[求助]请帮我分析以这几张图形

最新回复

• toy (2012-7-24 16:37:13)

  
  从图1、2看你的正常细胞PI染色荧光强度就很高了，有必要确认一下正常对照的细胞活力

• wsll (2012-7-24 16:38:38)

  我觉得奇怪的是，为什么你的第二个图的散点图和第一个明显不同，有很长的脱尾，正常细胞的话散点图不是这样的啊。

• chuntian1983 (2012-7-24 16:40:22)

  你觉得我这个图形的调整有没有问题？
  
  
  我自己也是觉得正常 的不加pi 很明显细胞成为一团，但是加了pi
  的正常的就有明显的脱尾，我调整电压 就是以 正常 的不加pi 的为标准，然后在这个电压 下跑其他的样，这样子对吗？

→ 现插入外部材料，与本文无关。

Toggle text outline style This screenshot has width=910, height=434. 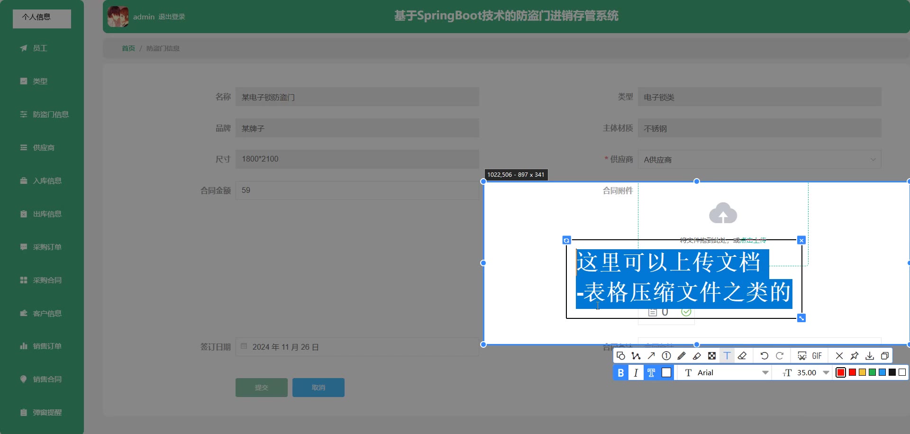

• 园丁## (2012-7-24 16:42:25)

  
  我把图贴上来，方便大家看！这是第一张。

  
  25001868.jpg

• 园丁## (2012-7-24 16:43:09)

  
  第二张：

  
  17981878.jpg

• 园丁## (2012-7-24 16:43:29)

  
  第三张：

  
  75299347.jpg

• 园丁## (2012-7-24 16:45:58)

  想问一下，您的目的是看药物处理后细胞膜的通透性，检验指标是PI，是吗？您用的方法是将PI加入细胞中培养，看对照和药物组的区别吗？
  
  问的原因是，一般我们都是用PI作为一种检测方式而在固定后加入，以检测DNA含量以及凋亡情况，根据目的，PI有破膜和不破膜两种。不破膜的主要是在检测凋亡的时候用，比如AnnexinV——PI法。检测DNA的时候，一般都在PI染液中加入了破膜剂，这样，PI可以进入细胞内对DNA进行染色从而得到
  DNA的含量。
  
  根据您的说法，我感觉您好像是是将PI加入细胞中一起培养看其通透性！如果是这样的话，PI对细胞是有毒性的，可能造成细胞的改变，具体会怎么样，我不知道。
  
  如果不是这样，您做的就是普通的sub-G1法。那么检测结果最好用FL-2A来观测。您的图中由于FSC打得比较大，因此细胞都出现了一定程度的“尾巴”。
  奇怪的是，您的第一张图和第二张图在FSC/SSC上区别很大，是同一批的细胞吗？怎么会有这么多的小体积低折光度的细胞出现呢？而且大部分看起来不像平时看到的碎片！
  
  您的图里面正常细胞组也就是第一张图是没有加入PI的，是吧？从您的描速猜测，您想看PI对照组和药物组加入PI在流式上的区别，而标准是不加PI的第一张图。从结果看来，后两组没有明显得区别。93.78和97.34!
  
  感觉您对PI染色的理解上有点偏差，或者是我理解错了。您如果想看细胞膜的通透性，那么就应该加入活染PI，比如没有破膜剂的PI或者DAPI。但从您的图来看，后两张用的都是破膜后PI然DNA的图，这样如何达到您想要的结果呢？您能从图上看到的仅仅是后两组DNA含量也就是周期的分布。您的M1代表的是PI阳性的细胞而已。
  
  如果我说得是正确的话，您可以将您配制的PI中的Digitonin（好像是这个E文，记不清楚了，sorry）省略掉，这样PI染液中就没有破膜剂了，这样才能看通透性。或者您就直接用人家AnnexinV/PI试剂盒中的PI，它可以检测细胞“通透性”，正常viable细胞PI无法通过，apoptosis＆necrosis可以通过PI。
  
  欢迎继续讨论！

• 66+77 (2012-7-24 16:46:18)

  
  谢谢您，我的目的 是看药剂处理以后细胞的通透性，在药剂处理以后12小时，收集细胞，不加 破摸剂，然后加pi ,那么我的这三个图就是同一批细胞，不同的处理，应该正常viable细胞PI无法通过，加入药剂的那么细胞膜被破坏，PI进入。我是把正常的未加入PI的做为标准，调试机器的电压 ，同时把FL-2调出来，那么就是说，我在下来的测定中，正常的细胞即使加了PI，在FL-2上的荧光强度应该比较小，就是我标定的M1,我这个图形测定的不是很明显，我就是想跟您请教 ，我这样子标定图形，用M1这个尺度对否？还有就是我在调整图形的时候尤其正常的未加入PI的做为标准，应该 把FL-2 图形调整成我第一个图的样子，然后标定一个尺度，M1，这样子可不可？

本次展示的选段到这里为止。